I've installed Spark inside a folder in my home directory and added that to my .bash_profile. From the terminal, I can run pyspark
or spark-shell
after source ~/.bash_profile
. But for Sparklyr, the default spark location is inside the user folder. Is there a way to permanently change the default location or setting up a path variable without having to configure it everytime I run a new R session?
When I try to connect spark declaring the location spark is installed, I get the following error message:
sc <- spark_connect(master = "local", spark_home = "~/server/spark/")
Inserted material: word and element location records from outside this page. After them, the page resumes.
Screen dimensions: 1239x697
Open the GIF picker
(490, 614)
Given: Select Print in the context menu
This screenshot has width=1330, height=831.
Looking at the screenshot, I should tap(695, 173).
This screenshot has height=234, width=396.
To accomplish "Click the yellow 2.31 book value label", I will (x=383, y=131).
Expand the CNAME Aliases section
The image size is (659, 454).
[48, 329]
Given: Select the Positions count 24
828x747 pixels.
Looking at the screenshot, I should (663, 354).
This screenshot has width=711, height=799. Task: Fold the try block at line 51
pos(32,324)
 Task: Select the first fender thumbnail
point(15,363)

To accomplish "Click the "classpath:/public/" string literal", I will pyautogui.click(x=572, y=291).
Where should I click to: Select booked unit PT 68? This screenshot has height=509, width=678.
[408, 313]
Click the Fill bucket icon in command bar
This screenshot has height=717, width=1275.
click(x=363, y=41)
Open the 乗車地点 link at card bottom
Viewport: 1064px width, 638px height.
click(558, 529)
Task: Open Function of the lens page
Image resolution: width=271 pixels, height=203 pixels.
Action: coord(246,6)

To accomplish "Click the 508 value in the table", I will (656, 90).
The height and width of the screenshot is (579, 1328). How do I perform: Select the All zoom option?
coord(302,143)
`Error: Java 11 is only supported for Spark 3.0.0+
Is there a way to permanently configure java_home for sparklyr as well? I haven't found anything about this in the documentation.
Thanks!
I'm using Mac OS Catalina 10.15.4, RStudio Version 1.2.5033, Spark version 2.4.5
I did this using two steps:
I got the appropriate Java home by running /usr/libexec/java_home -v 1.8
in the terminal (this should also already be set in the bash profile, more details here)
I added a JAVA_HOME (and SPARK_HOME) variable to my .Renviron file so that I wouldn't have to set it for each session. I used usethis::edit_r_environ()
to open the file and restarted my R session for it to take effect. (More details on .Renviron generally here).